Clinical trials facility to be built in Queensland

By Pete Young
Thursday, 13 June, 2002

The first custom-designed facility to conduct Phase I clinical drug trials in Queensland will be built as part of a new start-up company, Q-Pharm.

The new facility is in the final stages of negotiation between the state's leading medical research centre, the Queensland Institute for Medical Research (QIMR), and the University of Queensland's technology commercialisation company, UniQuest.

It will occupy a purpose-built level of the new Clive Berghofer Cancer Research Centre at the Queensland Institute for Medical Research.

Q-Pharm's core business will be conducting Phase 1 clinical trials for new therapeutic drugs and bioequivalence studies for reformulations of existing therapeutics.

The company's managing director will be Prof Wayne Hooper, who is leaving the UQ School of Medicine to lead the new venture. He is currently a co-director of UQ's Centre for Studies in Drug Disposition in the Faculty of Health Sciences. Q-Pharm will have patient beds, outpatient areas, consulting rooms, patients' lounge, drug storage area, pharmacy and data management/office areas.
+ + + +
_SET OF TASKS_.
1. For the article about the Queensland clinical trials facility, say whether each statement agrees with it, and back each yes or no with the deciding words from the article, quoted exactly: (a) The facility will take up a level of the Clive Berghofer Cancer Research Centre. (b) Prof Wayne Hooper will stay on at the UQ School of Medicine. (c) The deal for the facility has already been signed.
2. Keep writing the article about the Queensland clinical trials facility, picking up right after its last sentence.
The lines that come next aren't needed for anything here.

_RECORDS SHOWN_.
+ + + +
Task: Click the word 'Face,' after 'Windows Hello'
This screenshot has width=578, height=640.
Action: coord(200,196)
+ + + +
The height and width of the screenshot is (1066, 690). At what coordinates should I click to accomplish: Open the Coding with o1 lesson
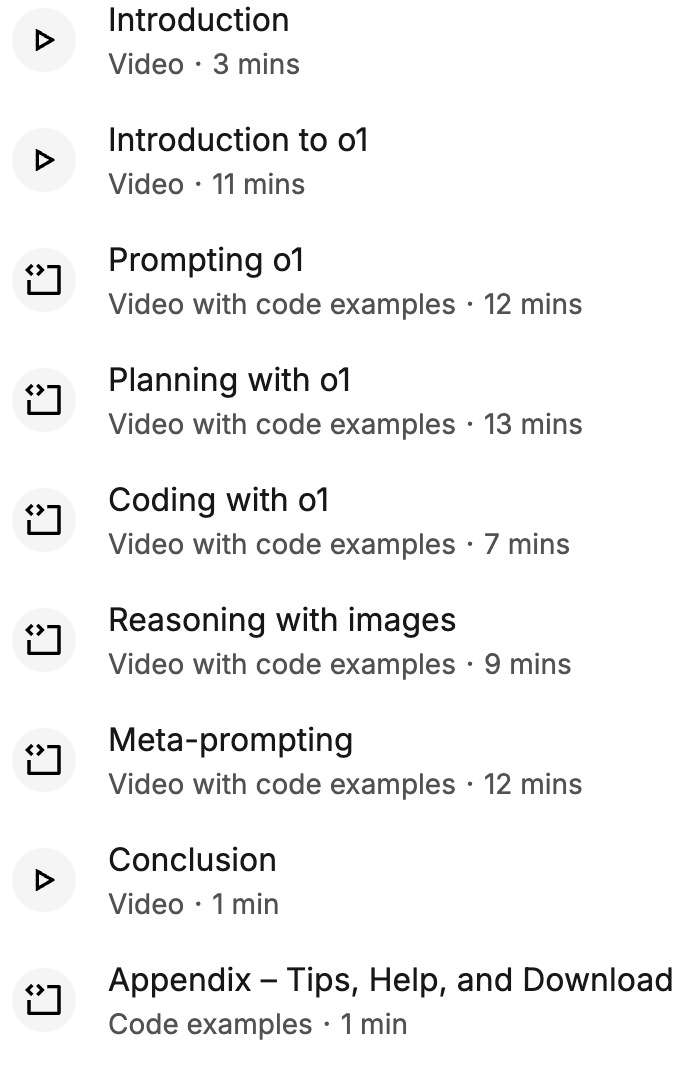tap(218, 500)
+ + + +
_RESULTS_.
1.
(a) Yes: "It will occupy a purpose-built level of the new Clive Berghofer Cancer Research Centre at the Queensland Institute for Medical Research."
(b) No: "who is leaving the UQ School of Medicine to lead the new venture"
(c) No: "The new facility is in the final stages of negotiation"

2.
For patients requiring in-house nursing care, there are six large private bedrooms of a standard equivalent to a high-quality private hospital.

Q-Pharm will open the possibility of new collaborations with pharmaceutical companies and contract research organisations involving phase 1 clinical trials, said QIMR director Prof Michael Good.

Phase I trials, which test new drug candidates for adverse side-effects, are necessary precursors to Phase II testing (efficacy in small numbers of patients) and Phase III trials (effectiveness in large patient populations).